I think the group with practice winning naval engagements would more likely win the naval engagement.
And by this you mean the Navy vessel that is transporting the ninjas would more likely win the naval engagement? (The engagement that the pirates would never initiate because they are experienced in not picking fights that they will lose).
Or are we still talking about the landlubber ninjas who have never learned to sail that are for some reason trying to sail themselves across a sea for conference purposes? I’m imagining them up in the rigging comically trying to sail and needing to use all their ninja agility to dodge the yardarms that are swinging around wildly as they try to figure out which way they are supposed to pull the ropes...

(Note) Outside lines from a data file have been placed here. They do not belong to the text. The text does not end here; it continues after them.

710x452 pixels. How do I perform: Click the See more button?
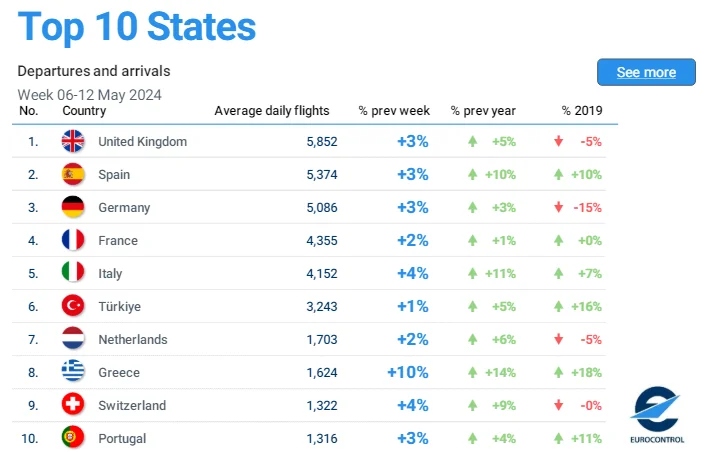(x=646, y=72)
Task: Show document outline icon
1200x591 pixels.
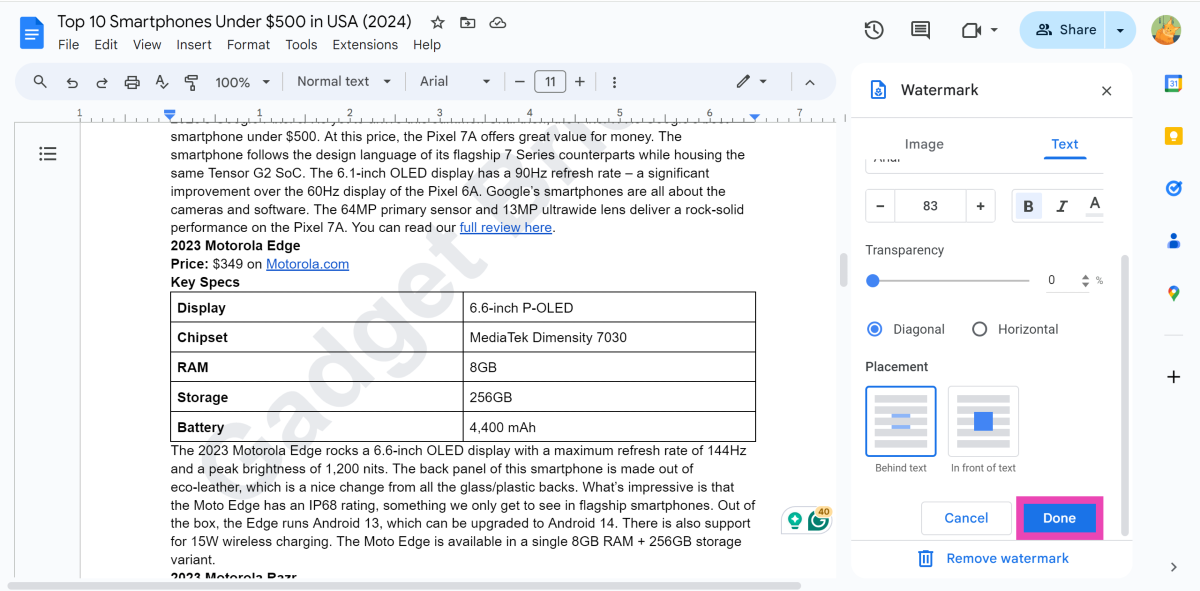Action: [x=48, y=153]
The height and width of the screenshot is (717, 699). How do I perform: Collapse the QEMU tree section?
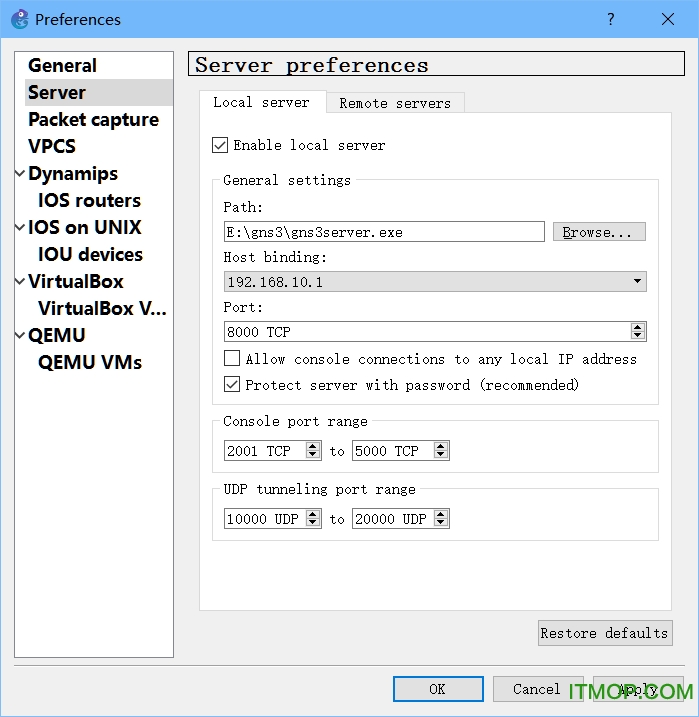(20, 335)
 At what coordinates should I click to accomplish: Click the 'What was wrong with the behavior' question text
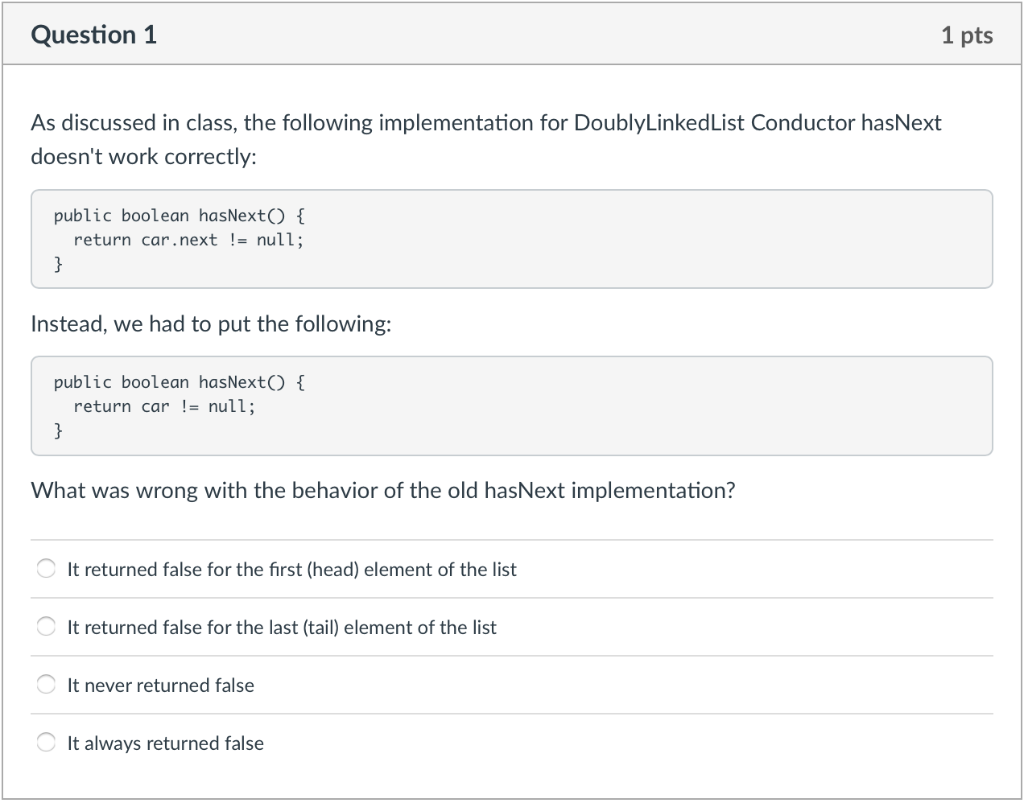click(383, 491)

Basically, pirates can beat ninjas if they load up their cannons with idiot balls for ammunition and the ninjas eagerly run out to catch them.
International ninja conferences would be fun, though. (Once the transportation difficulties were ironed out.)

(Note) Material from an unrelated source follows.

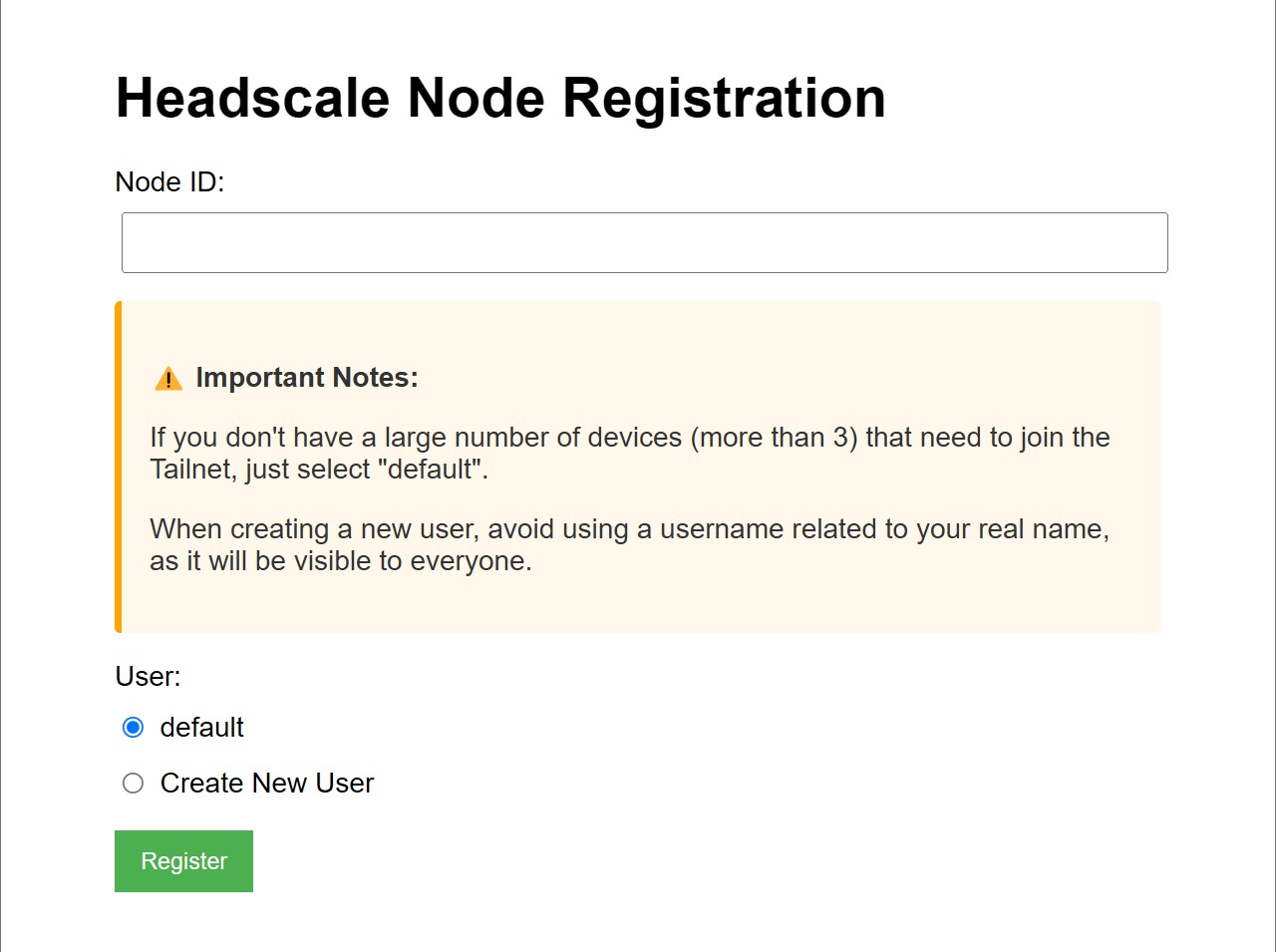Screen dimensions: 1276x952
Task: Click the note about avoiding real names
Action: tap(630, 544)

Most people are landlubbers. Most landlubbers going on a voyage would be on a passenger ship, not a navy vessel. I see no reason either of these wouldn’t apply to ninja. In this particular situation—one or several ninja on a passenger vessel raided by pirates—I expect the pirates to win. Of the circumstances where ninja and pirates would be in the same place at the same time, this seems to be the most likely where the pirates would have the edge.
I suggest that the reference class ‘most people’ is the wrong reference class from which to make predictions about ninja tactical decisionmaking.

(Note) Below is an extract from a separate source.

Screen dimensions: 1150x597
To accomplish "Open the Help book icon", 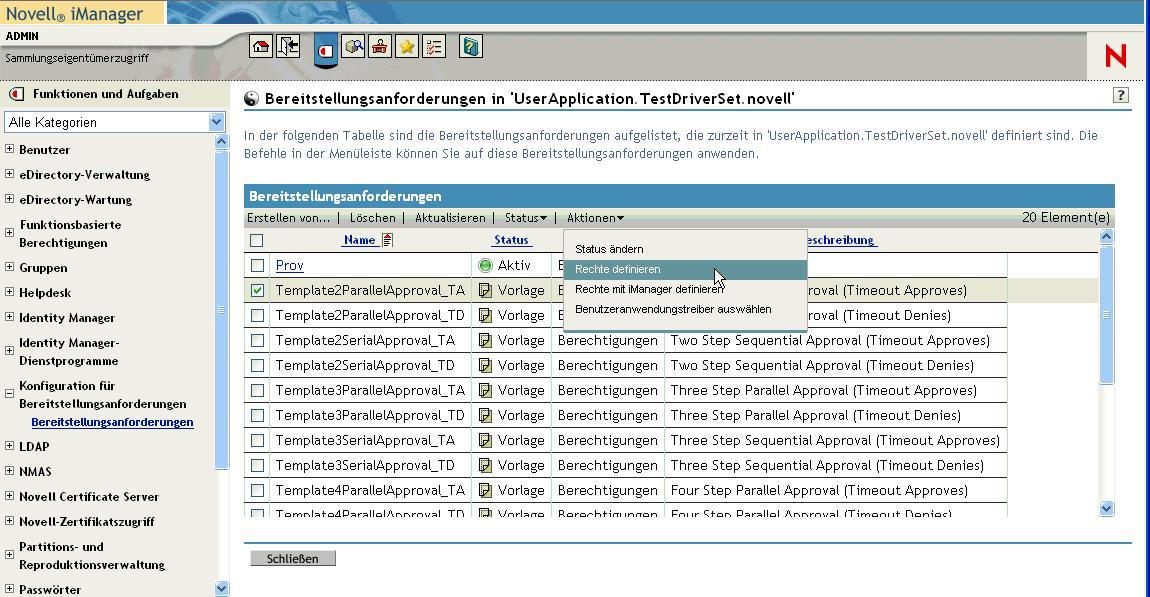I will pyautogui.click(x=470, y=46).

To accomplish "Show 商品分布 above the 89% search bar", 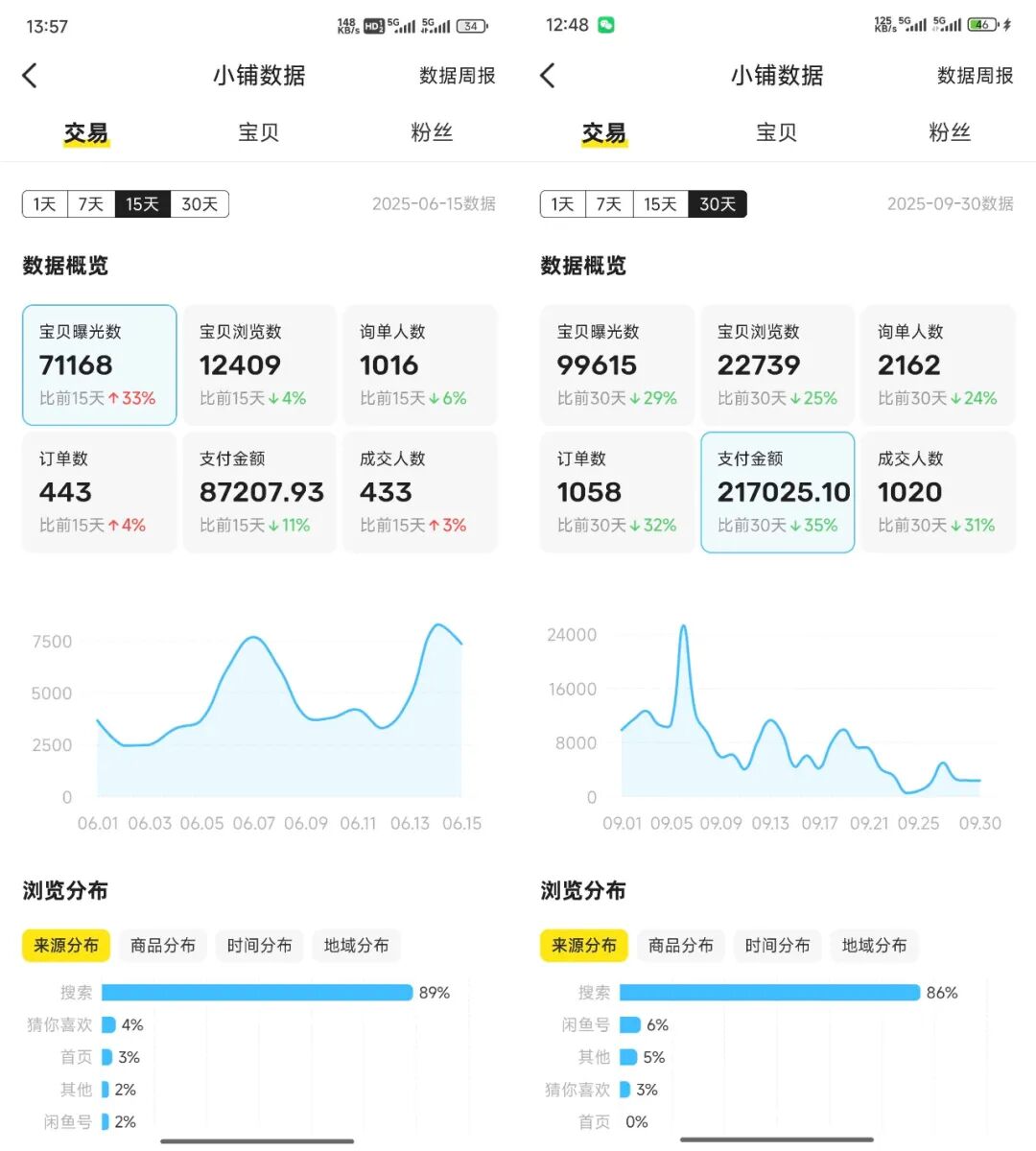I will (x=163, y=946).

I think you overestimate the importance of ninjas to the people who command navies.
The reference class of “most people” is a better starting point than maximum entropy. Particularly in light of the fact that significant visible differences of behavior would work against the whole secrecy thing.
I have a higher standard than maximum entropy.
I was mistaken. I’m amazed how much debate the question prompted here even with this framing. I really thought it was just a closed question.
I’m amazed at your amazement.
I’d have expected at least this much out of any such silly comparison, even here. Try:
Raptors vs. Jesus
Twinkie vs. cockroach
Star Trek vs. Pop Tarts
Or any other conflict between trochees.
Most of your amazement can be explained by you thinking that that ‘pirates vs ninjas’ belongs in the same reference class as:
That seems utterly ridiculous. Are you being disingenuous or are you serious?
I’m being serious. See http://xkcd.com/856/
I think the relevant reference class is “trochees with a ‘vs.’ between them”, and you can find many such engaging debates on the Internet. I’m skeptical that anyone would care to compare pirates and ninjas if they were called something else.
I don’t think the trochee pattern is so critical to these debates. Cavemen vs. astronauts is a notorious counterexample.
Cavemen is a trochee. Astronauts is a dactyl, which is why it’s less funny, but still close enough to a trochee.
Well cavemen are well-known in the literature for their pterodactyl-defeating skills, so I suppose that would generalize to other dactyls.
I wonder why no one ever phrases it cavemen vs. spacemen.
Oddly, I don’t think I’ve encountered anything vs. astronauts before.
I retract my statement. I’ve seen the entirety of Angel.
Come to think of it the only times I’ve heard the debate is between Angel and Spike and Bones and Booth. I hadn’t caught the easter egg until now.
Like thomblake, I’m amazed at your amazement, but on a different track. Unless you’re an expert in the histories of navies, espionage, and other miscellany, why would you expect your intuition to both identify closed questions and the correct answers?
The experts you appeal to are indeed far more impressive than I and I wouldn’t dream of claiming their status as my own. That said the fact that very impressive people can answer trivial questions too doesn’t make questions non-trivial. (Or useful, for that matter.)
A self-taught dirty fighter/swashbuckler against a professional assassin with quality weapons and poinsions isn’t much of a fight.
Exactly!
Upvoted for delicious ironic ambiguity.